More than two years later the Woodbury resident still has a case pending against the builder to honor a warranty and fix the problem. So far, he said it has cost him about $40,000 in legal fees, and it’ll cost another $50,000 to go to trial and possibly another $12,000-$13,000 if his family wins and the builder appeals. Then they may have to sue to get their awarded damages.

“I had a home warranty,” he told the House Civil Justice Committee Feb. 9 at Woodbury City Hall. “I bought a $583,000 house. I never thought I’d have to spend $40,000-$90,000 to ensure my warranty.”

The committee road trip allowed members to hear from people that aren’t able to make it to the Capitol.

Palmer was one of a dozen people to speak in support of HF211, sponsored by Rep. Marsha Swails (DFL-Woodbury). It would allow homeowners who are successful in suing a builder or contractor for a home warranty violation to receive reasonable attorney fees and any other costs related to the suit. The committee took no action, but is expected to have a future hearing on the issue in St. Paul. There is no Senate companion.

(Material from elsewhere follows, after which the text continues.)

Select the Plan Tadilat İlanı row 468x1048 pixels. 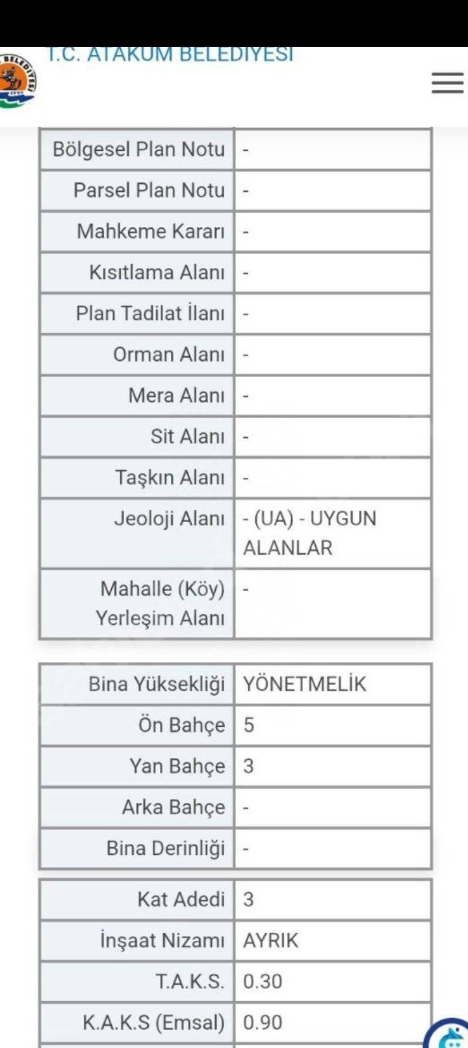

The problem, Palmer and others said, is that builders, contractors and their insurance companies will drag out a case, hoping a homeowner will exhaust their financial resources and settle for less than needed to fix the problem.

Ed Seifert of Shoreview said it cost $151,000 to fix water intrusion damage in his $260,000 home that was under warranty. His contribution ended up being $77,000 when legal fees and other costs were included.

“I thought a warranty meant something, when it’s nothing more than a piece of paper,” said Yvonne McGonigal of Woodbury.

Nobody testified against the bill.

A second bill, HF412, sponsored by Rep. Julie Bunn (DFL-Lake Elmo), would clarify intent of a 2004 law to provide that a lawsuit for a warranty violation must be brought within two years of the breach discovery, but cannot be filed more than 12 years from when the warranty took effect. Bunn said one subdivision in law has a 10-year maximum and some courts have used that shorter timeframe.

It was also held over for potential action. A companion SF470, sponsored by Sen. Sandy Rummel (DFL-White Bear Lake), awaits action by the Senate Judiciary Committee.